__The task__
Every line of the data below is to be written out again exactly.

______

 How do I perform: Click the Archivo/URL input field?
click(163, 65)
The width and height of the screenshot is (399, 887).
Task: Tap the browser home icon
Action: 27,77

______

__Solution to this task__
 How do I perform: Click the Archivo/URL input field?
click(163, 65)
The width and height of the screenshot is (399, 887).
Task: Tap the browser home icon
Action: 27,77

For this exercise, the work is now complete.